Denyut Nadi Pasar Induk dan Nafas Lelah yang Enggan Takluk
Geliat bongkar muatan tak pernah sepi dari hiruk-pikuk, aktivitas para penjaja tenaga serta penjual jasa yang sedari tadi hilir mudik memanggul berkarung beras.
Demi sebungkus nasi, kretek serta kopi yang acapkali menjadi, sahabat sejati tatkala lelah mendekam di raga ditingkahi kuat aroma asam dan kecut keringat.
Ketika daksa didekap sedemikian erat oleh penat, dan mulut terkunci rapat untuk semua kesulitan yang seakan membekap mengajak berdamai dengan keadaan.
Riuh suara gesekan ujung sapu lidi menyapu setiap sudut, dimana didapati bulir-bulir beras terserak. Lalu tak lama butiran beras pun sudah menghuni pengki.
Saban hari ada saja bulir beras yang luruh kendati tak lagi, putih seperti sediakala tampak kusam. Lantaran telah bercampur batu dan serpihan debu.
Hingga rupa beras terlihat dekil dan kotor disingkirkannya, rasa malu mengais beras sisa-sisa. Sebab malu tak sanggup menyumpal mulut-mulut yang lapar.

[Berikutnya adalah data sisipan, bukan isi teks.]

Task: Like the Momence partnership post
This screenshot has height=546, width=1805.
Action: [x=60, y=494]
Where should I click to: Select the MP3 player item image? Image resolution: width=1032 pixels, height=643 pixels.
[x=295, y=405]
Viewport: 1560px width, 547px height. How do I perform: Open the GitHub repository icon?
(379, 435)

Malu tak kuasa membuat perut keroncongan menjadi, sekonyong-konyong kenyang. Malu tak dapat membuat asap dapur mengepul dan periuk nasi terisi.

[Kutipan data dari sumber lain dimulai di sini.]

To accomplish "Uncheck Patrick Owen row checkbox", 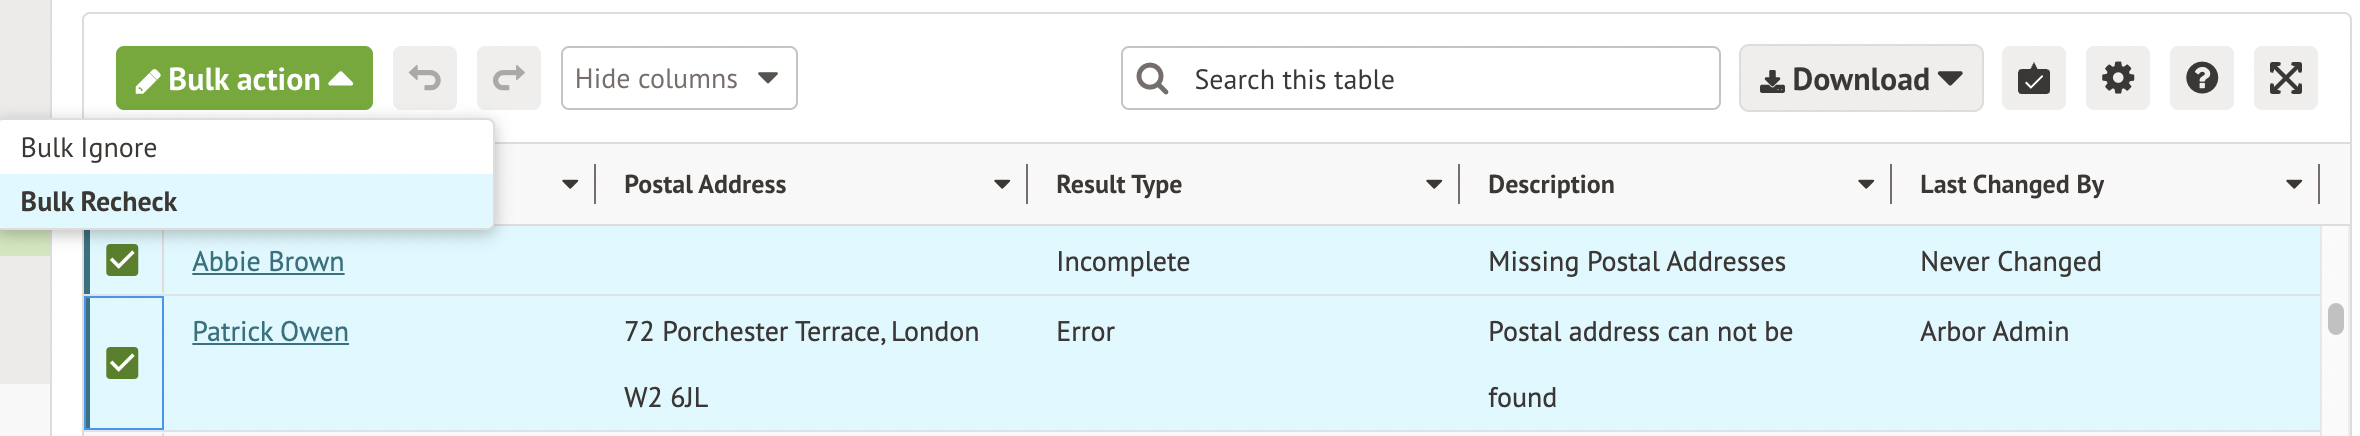I will [x=122, y=362].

Butiran beras yang tercecer sejatinya adalah kepingan harapan, ditengah kerasnya hantaman kesukaran yang lama mengakrabi dan menjadi karib sejati.
Begitupun dengan para pekerja kasar disekanya keringat, dengan punggung lengan di tengah deru nafas terengah dan lelah merengkuh tubuh buat luluh.